O espetáculo se passa em 2013, quando Zoe (Sara Hana), neta de Mandela, precisa fazer um trabalho de escola sobre a infância de seu avô em Qunu. Durante a conversa entre os dois, uma fenda no espaço-tempo a transporta para 1926, tempo-espaço no qual ela mergulha nas memórias de Rolihlahla (Abraão Kimberley), conhecendo seus antepassados e vivenciando o lugar onde ele viveu os seus dias mais felizes.

Ao longo dessa jornada, Zoe se depara com seus ancestrais de forma vívida e sensorial – sua bisavó,  tataravó e bisavô, todas as gerações que a precederam. Mas, ela carrega a incerteza de como explicar que veio do futuro. O espetáculo não entrega respostas diretas, mas sugere essa travessia como um encontro espiritual.

···

**TAREFAS A REALIZAR**.
1 – Traduza para o inglês a seguinte frase do texto sobre o espetáculo: "O espetáculo não entrega respostas diretas, mas sugere essa travessia como um encontro espiritual."
2 – Duplique sem nenhuma alteração o trecho do texto sobre o espetáculo que vai de "O espetáculo se" a "dias mais felizes.", incluindo ambos.

**BLOCO DE DADOS**.

···

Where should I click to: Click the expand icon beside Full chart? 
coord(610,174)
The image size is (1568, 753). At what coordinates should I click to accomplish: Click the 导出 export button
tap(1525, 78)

···

**RESULTADOS DO EXERCÍCIO**.
1 – The show does not deliver direct answers, but suggests this crossing as a spiritual encounter.

2 –
O espetáculo se passa em 2013, quando Zoe (Sara Hana), neta de Mandela, precisa fazer um trabalho de escola sobre a infância de seu avô em Qunu. Durante a conversa entre os dois, uma fenda no espaço-tempo a transporta para 1926, tempo-espaço no qual ela mergulha nas memórias de Rolihlahla (Abraão Kimberley), conhecendo seus antepassados e vivenciando o lugar onde ele viveu os seus dias mais felizes.